A while back, I attended a musical concert in the auditorium at a nearby high school. When I sat down in my chair, I noticed the letters “KKK” inscribed in the back of the wooden chair in front of me. After the performance, I found an administrator at the school and told him what I saw. He assured me it would be removed. Roughly 5 months later I went to another concert in that same auditorium and checked to see if the letters KKK had been removed as promised. They had not. So again, I had to find another top level administrator and make the same request. The following year, I checked again, with every intention of taking my concerns to the Superintendent if no action had been taken. Fortunately, it had.
After that experience, I wondered how many students and staff had seen the letters “KKK.” And given the inaction of the school's leadership over time, what did this say about the culture of the school and their priorities.
Often, people express astonishment when they find intolerance in their own neighborhood, school, place of worship, or even family. As a sociologist, I do not find intolerance in my own backyard as all that strange or surprising. It is part of our culture. We learn it, share it, and pass it on to our offspring. And the ways we express intolerance are as varied as the populations at which intolerance is targeted.
Many acts of intolerance, including incidents involving cross burnings, the painting of swastikas on property, and the distribution of pamphlets preaching hate, have been met by strong responses from our community. In many cases, we have spoken out loudly and repeatedly, both individually and collectively. However, we need to ask ourselves how we respond when intolerance is more subtle and private. Do we hesitate and ignore? Maybe we just keep quiet.
In the face of intolerance, remaining silent is not a neutral reaction. Rather, silence speaks volumes. To overhear one of the jokes cited earlier and say nothing is tantamount to putting your stamp of approval on the joke. Not long ago, an email was sent out to a number of people at my place of work. The email, described as a letter from a Cajun mother to her Cajun son, poked fun at Cajuns from Louisiana . Using ethnic humor, it stereotyped them as stupid and illiterate.
After receiving the email, I responded some two days later, describing why I found it offensive and why I felt it was inappropriate. At the time, I remember feeling very alone, since I was evidently the only one who responded. I thought to myself, isn't anybody else offended?
Research shows that when we overhear another person condemning racism or some other form of intolerance, we are more prone to do the same. By the same token, if we hear someone say nothing or condone intolerance, we will be more apt to follow suit.

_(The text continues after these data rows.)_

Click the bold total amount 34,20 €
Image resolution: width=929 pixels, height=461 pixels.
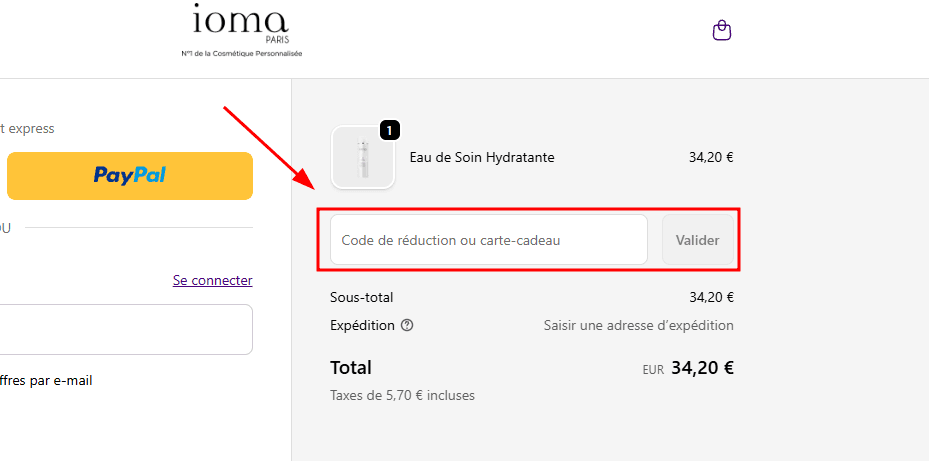point(702,367)
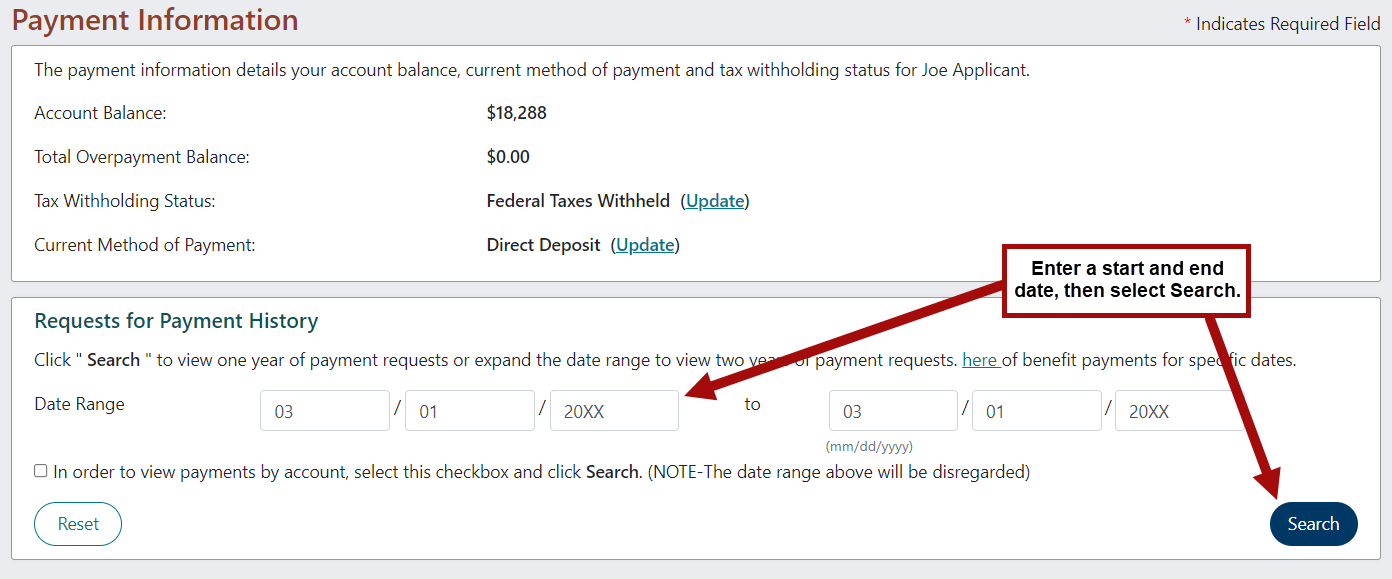Click the start date month field showing 03
This screenshot has width=1392, height=579.
click(324, 410)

It is uncomfortable to examine those situations in which we do not stand up to intolerance for one reason or another. Recently, I was silent when one of my colleagues at work used sexist language. After all, these were private conversations. My silence only encouraged him to do it again and again. Another memory takes me back to my childhood. One of my classmates in high school was named Vic. Vic was different - he buttoned the top button of his dress shirts, walked around with an attaché, and made a point of learning everybody's birthday. Indeed, some of his seemingly “weird” behaviors are shown by my son, who happens to be autistic. I remember my friends making fun of him, and yet I could not find the courage to intervene. I was more concerned with being “one of the guys” than standing up for someone whose only offense was that he looked and acted different.

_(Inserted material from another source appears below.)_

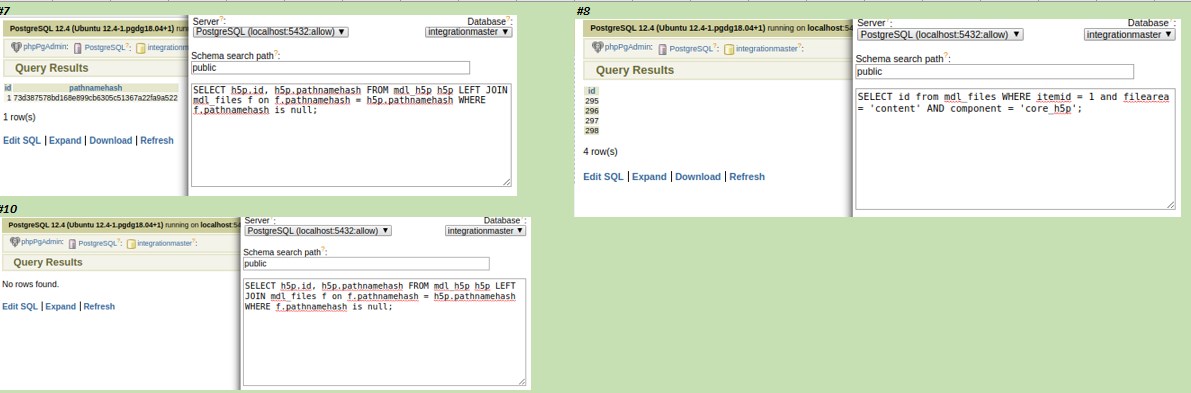This screenshot has height=393, width=1191.
Task: Open Server dropdown in screenshot #10
Action: 318,230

Recent examples of combating intolerance are instructive. A few weeks ago, national retailer Abercrombie and Fitch created a line of “attitude” T-shirts. Printed across the chest of one of the T-shirts was, “Who Needs Brains When You Have These.” A group of young girls from Pennsylvania were infuriated by what these shirts were communicating. Working together, they started a chain letter campaign across the United States . Their purpose was to encourage a nationwide “ girlcott ” of Abercrombie and Fitch. Abercrombie and Fitch evidently listened, because shortly thereafter they pulled the T-shirt off the shelves.
Recently, students in some Carroll County schools observed “Mix It Up Day” – an event sponsored by an organization called Teaching Tolerance. Its purpose was to get students to socialize with other students with whom they do not usually “hang.” According to research, enlarging and diversifying our social circles can be effective in promoting tolerance and respect. However, this effort needs to be reinforced throughout the school year.
Over the years, I have spoken to hundreds of local students regarding diversity and intolerance. In one exercise, I ask them what their school might do differently to combat intolerance. Their recommendations, including the following, point to the importance of education:
“Teach us that it's good to be different. That's what is so good about our country. You don't have to be the same as everybody else.”
“Teachers need to say something when they hear something like prejudice.”
“Teach us about how name calling affects others; then we would think twice before calling someone a name.”
“Teach everyone about other cultures.”
“Respect people for who they are.”
What better way to confront intolerance than to start with the suggestions made by our youth. To my way of thinking, these recommendations need to become integrated into our school curriculum, and reflected in the behavior we model everyday in our own backyards.